From the Journal: Canada/New York State, summer 2019

Ottawa, August 6: We’re almost last in the queue, far back in the traffic in the rain on King Edward Street, watching homeless people from the hostel across the way, panhandling the cars as they line up waiting for green lights on their way out of the city. The panhandlers are various – some of them are heartbreaking in their complete abjection. Some are more defeated, heads down, holding a Coke paper cup between their hands, out in the pouring rain in their thin sweaters. Some are crazy, high fiving the drivers, one guy with flapping pantslegs offering every driver a peace sign, not even asking for change at all. And some are crazy going the other way, where they’re furious, actually speaking through the foggy windows to the drivers, gesturing angrily when they get the brush-off. And of course, every now and then the lights change and a whole new set of characters gets to take to the stage.

(on the highways in upstate New York, the road surfaces on the bridges is finished with a different kind of material – it’s paler and finer grade. So that when you drive across the rivers, the sound that your wheels make changes, becomes higher and keener, as if some creature suddenly howls at you from the shadowy space below the bridge. And then as you drive off, the howling stops as quickly as slamming a door)

Leaving Ithaca, August 8: At the intersection, a guy stood on the side of the road – bearded and ragged with an old baseball cap to protect him from the sun, which was mid-day beating down.

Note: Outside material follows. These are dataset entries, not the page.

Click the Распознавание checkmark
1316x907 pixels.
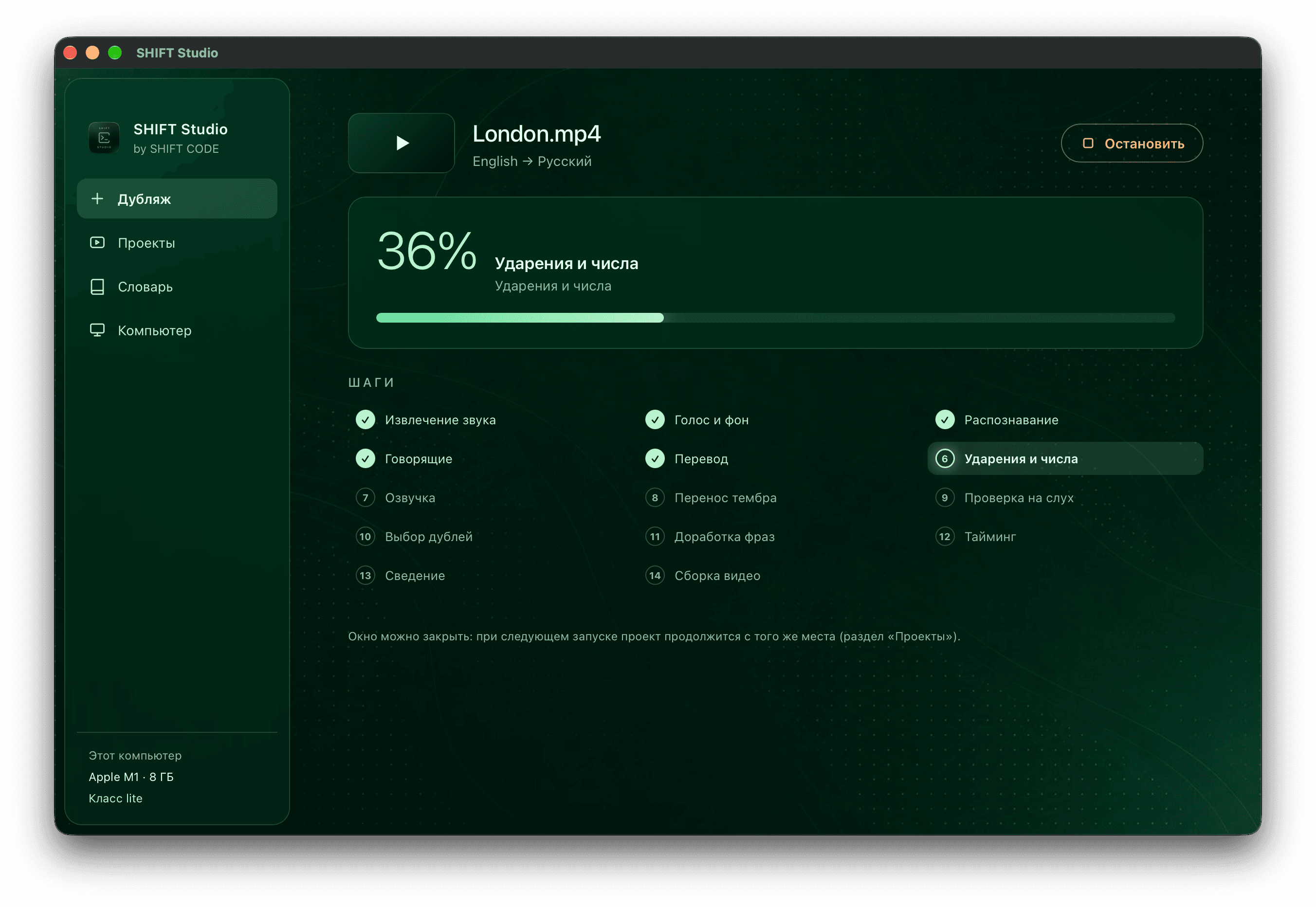(x=945, y=420)
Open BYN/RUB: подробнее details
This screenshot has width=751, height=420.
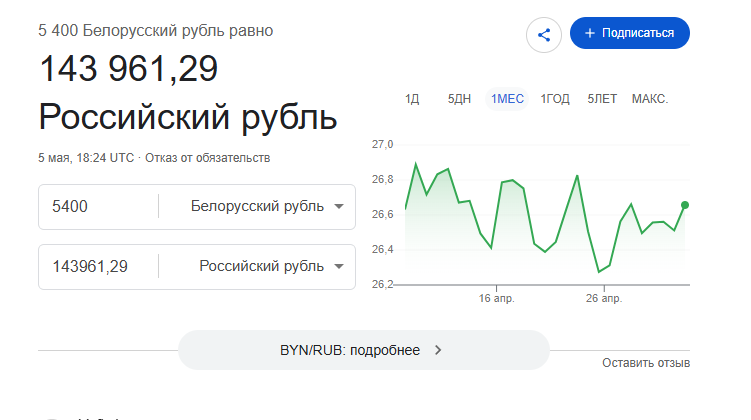pyautogui.click(x=364, y=350)
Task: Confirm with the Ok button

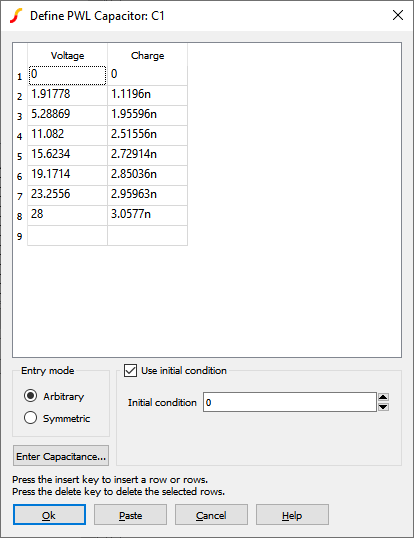Action: coord(49,515)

An old pair of shorts, and beat-up trainers. He looked scrawny and leathery, like someone who had been in trouble and out of it many times. In his hand he held a cardboard sign with clumsy hand lettering: ‘Looking for work – willing to lift, do digging or mowing, need to make some money urgent – can you help’. Every now and then as the lights changed, he would switch position away from the moving traffic, holding the sign out to the cars that had just pulled up at the line, so he walked away from us just as we got close. And then the traffic got moving, and we were back on the highway and lost sight of him. So many people waiting for the lights to change.